TIMES OF ISRAEL
by David Horovitz
July 14, 2014
At his Friday press conference, the prime minister ruled out full Palestinian sovereignty, derided the US approach to Israeli security, and set out his Middle East overview with unprecedented candor. His remarks were not widely reported; they should be.
Does Prime Minister Benjamin Netanyahu really support a two-state solution, or is his rhetoric to this effect disingenuous? Did he genuinely seek an accommodation with the Palestinians during the nine months of US-brokered negotiations that collapsed in April, or was he just stringing the Americans and the Palestinians along, while his heart is truly with the settlement enterprise……The uncertainties were swept aside on Friday afternoon, when the prime minister, for the first time in ages, gave a press conference on Day Four of Operation Protective Edge. He spoke only in Hebrew, and we are in the middle of a mini-war, so his non-directly war-related remarks didn’t get widely reported. But those remarks should not be overlooked even in the midst of a bitter conflict with Gaza’s Islamist rulers; especially in the midst of a bitter conflict with Gaza’s Islamist rulers. The prime minister spoke his mind as rarely, if ever, before. He set out his worldview with the confidence of a leader who sees vindication in the chaos all around. He answered those fundamental questions.

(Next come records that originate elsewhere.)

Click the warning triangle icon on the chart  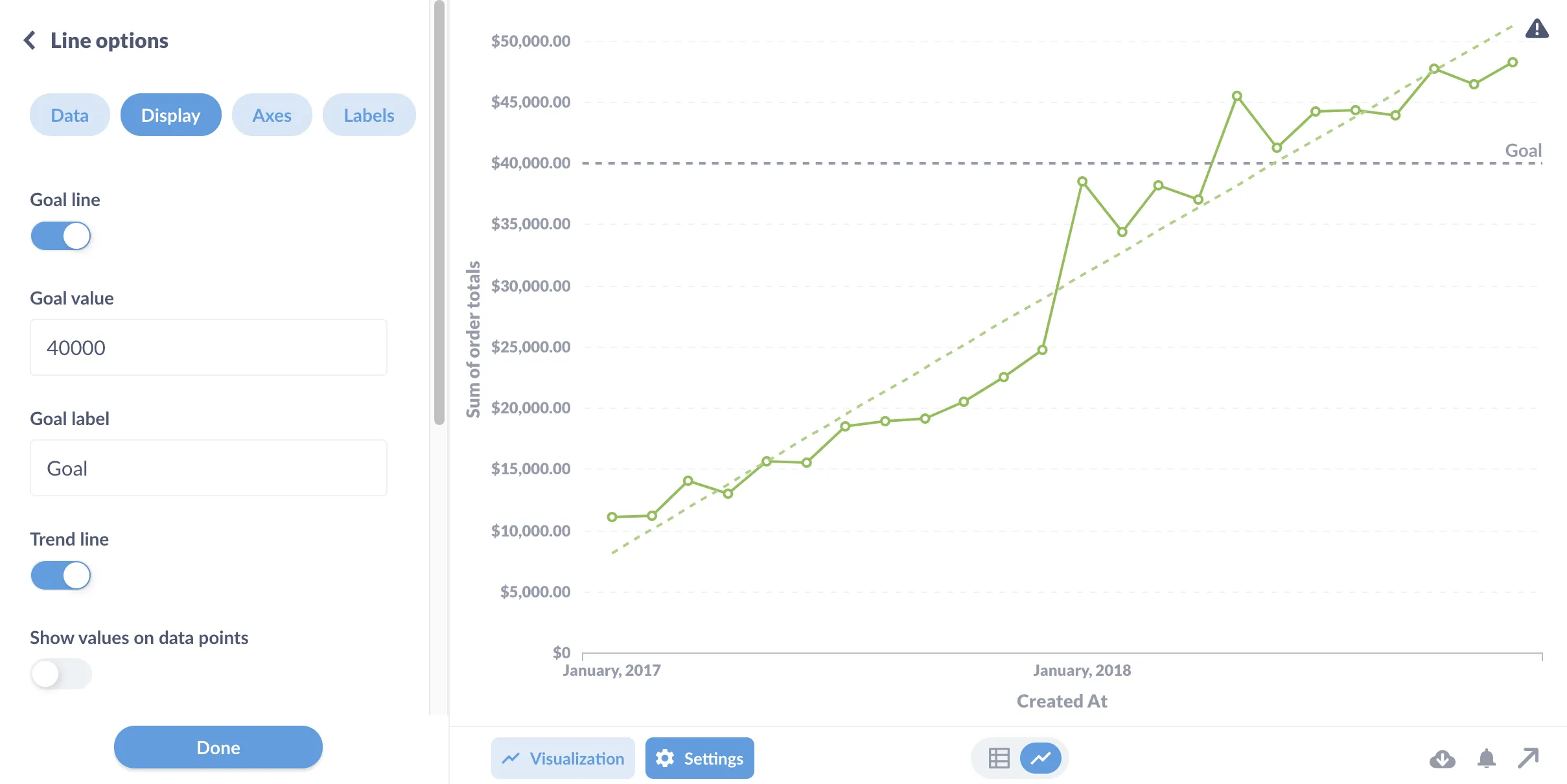point(1536,29)
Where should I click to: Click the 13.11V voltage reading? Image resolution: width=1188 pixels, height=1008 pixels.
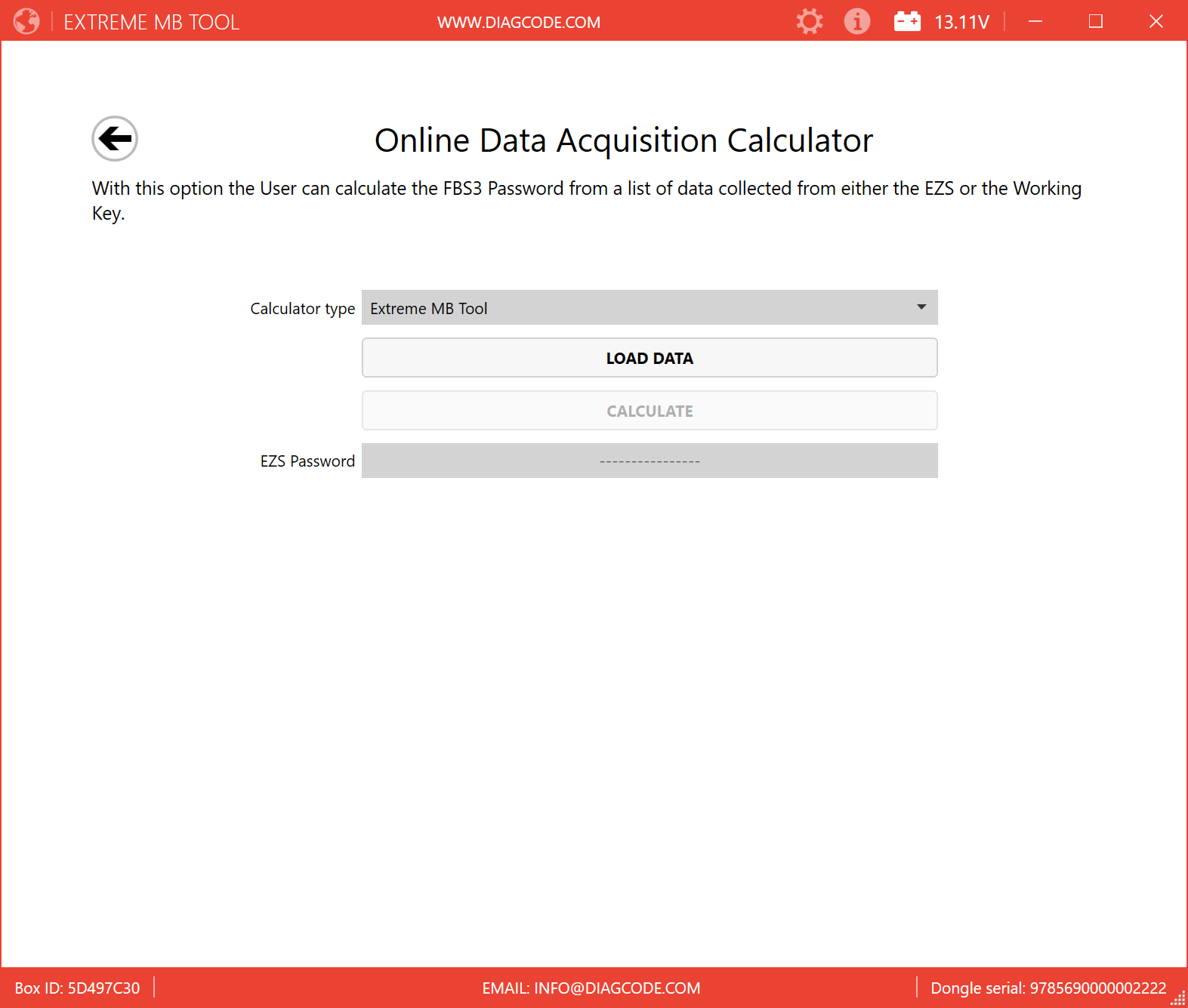[961, 23]
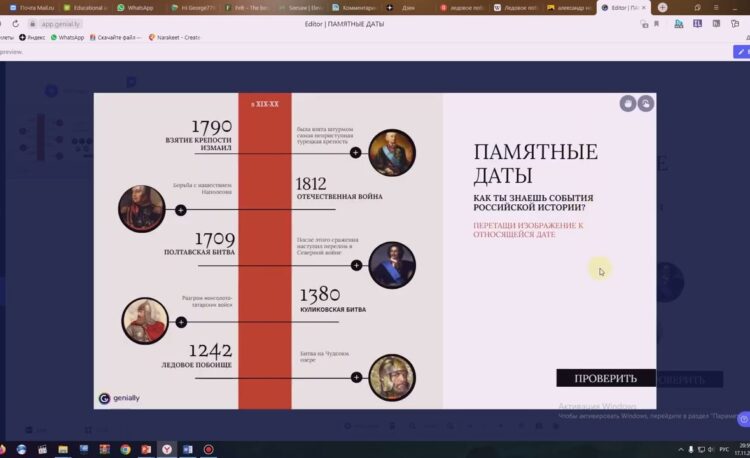Image resolution: width=750 pixels, height=458 pixels.
Task: Click the interactive-elements icon at slide top-right corner
Action: point(646,103)

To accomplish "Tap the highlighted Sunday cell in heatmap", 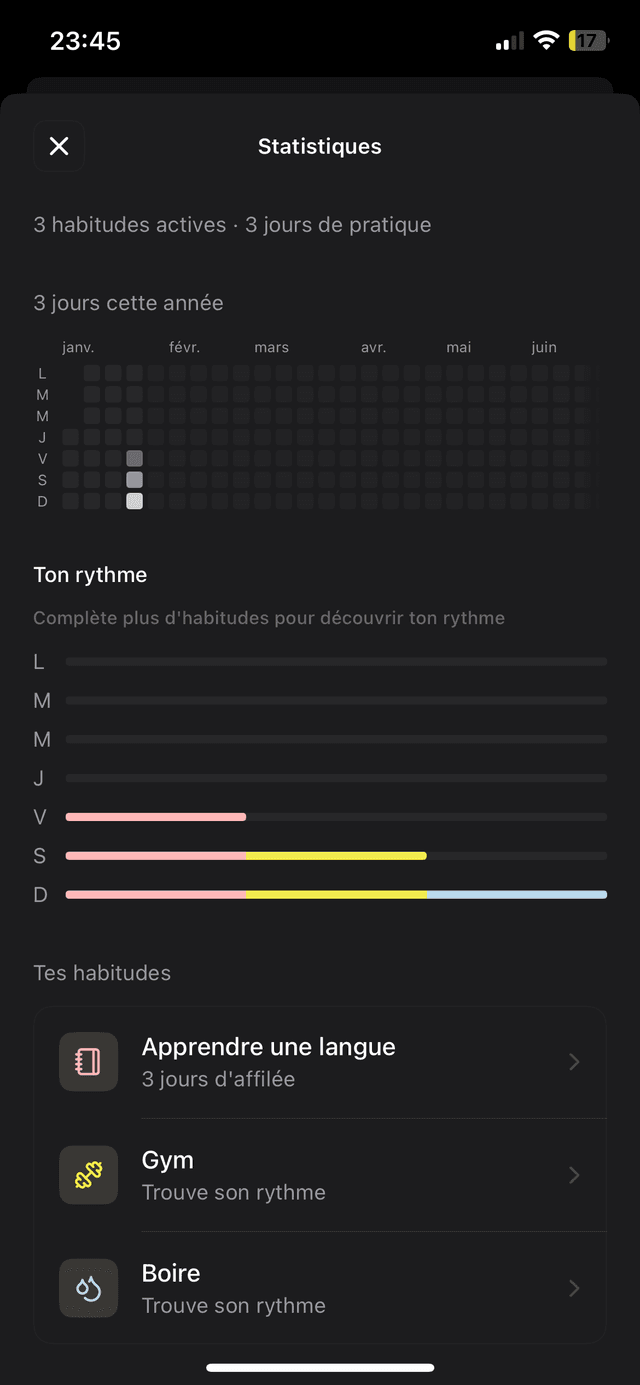I will (134, 501).
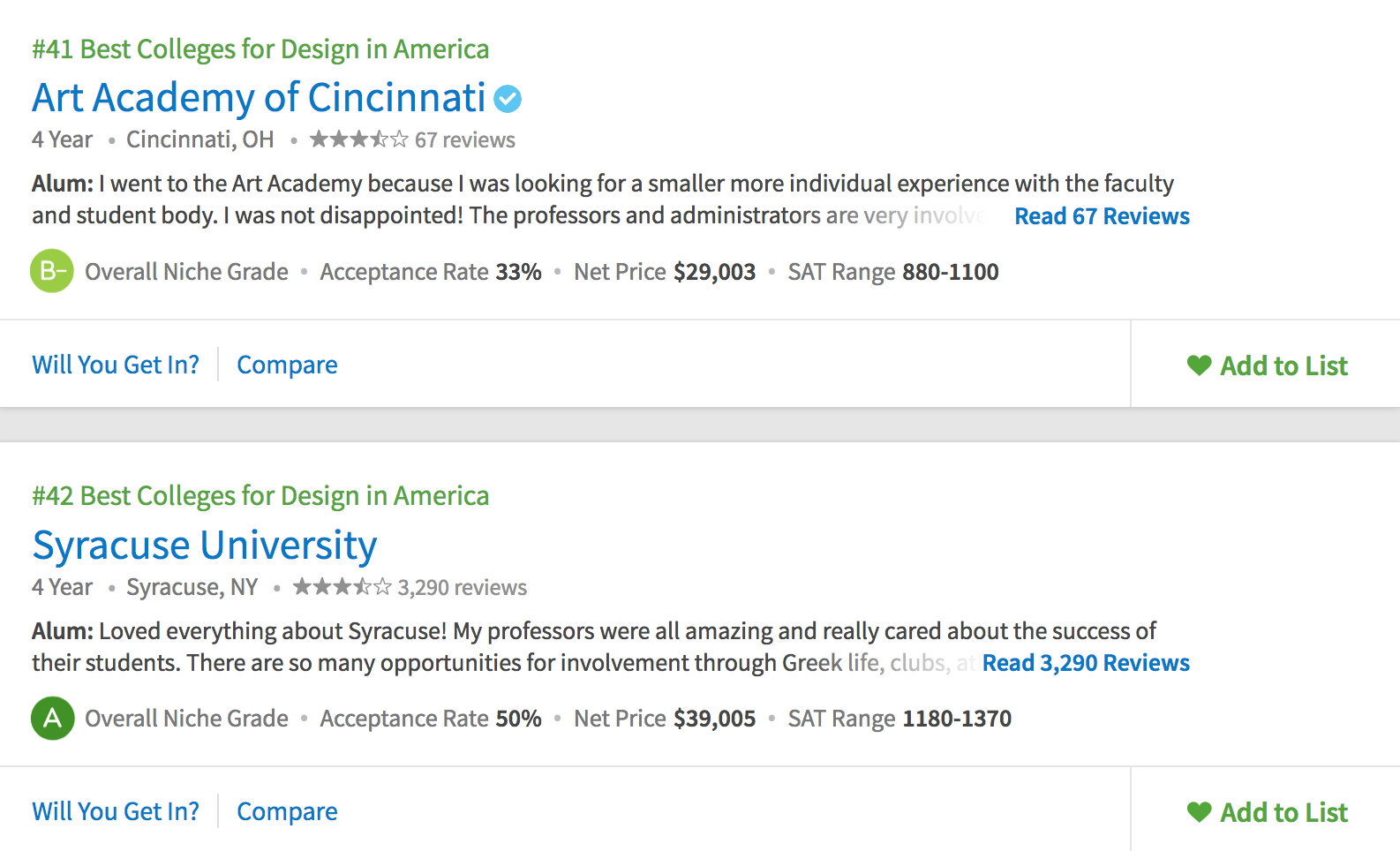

…..He made explicitly clear that he could never, ever, countenance a fully sovereign Palestinian state in the West Bank. He indicated that he sees Israel standing almost alone on the frontlines against vicious Islamic radicalism, while the rest of the as-yet free world does its best not to notice the march of extremism. And he more than intimated that he considers the current American, John Kerry-led diplomatic team to be, let’s be polite, naive.
…..The priority right now, Netanyahu stressed, was to “take care of Hamas.” But the wider lesson of the current escalation was that Israel had to ensure that “we don’t get another Gaza in Judea and Samaria.” Amid the current conflict, he elaborated, “I think the Israeli people understand now what I always say: that there cannot be a situation, under any agreement, in which we relinquish security control of the territory west of the River Jordan.”
Not relinquishing security control west of the Jordan, it should be emphasized, means not giving a Palestinian entity full sovereignty there. It means not acceding to Mahmoud Abbas’s demands, to Barack Obama’s demands, to the international community’s demands. This is not merely demanding a demilitarized Palestine; it is insisting upon ongoing Israeli security oversight inside and at the borders of the West Bank. That sentence, quite simply, spells the end to the notion of Netanyahu consenting to the establishment of a Palestinian state. A less-than-sovereign entity? Maybe, though this will never satisfy the Palestinians or the international community. A fully sovereign Palestine? Out of the question. He wasn’t saying that he doesn’t support a two-state solution. He was saying that it’s impossible. This was not a new, dramatic change of stance by the prime minister. It was a new, dramatic exposition of his long-held stance……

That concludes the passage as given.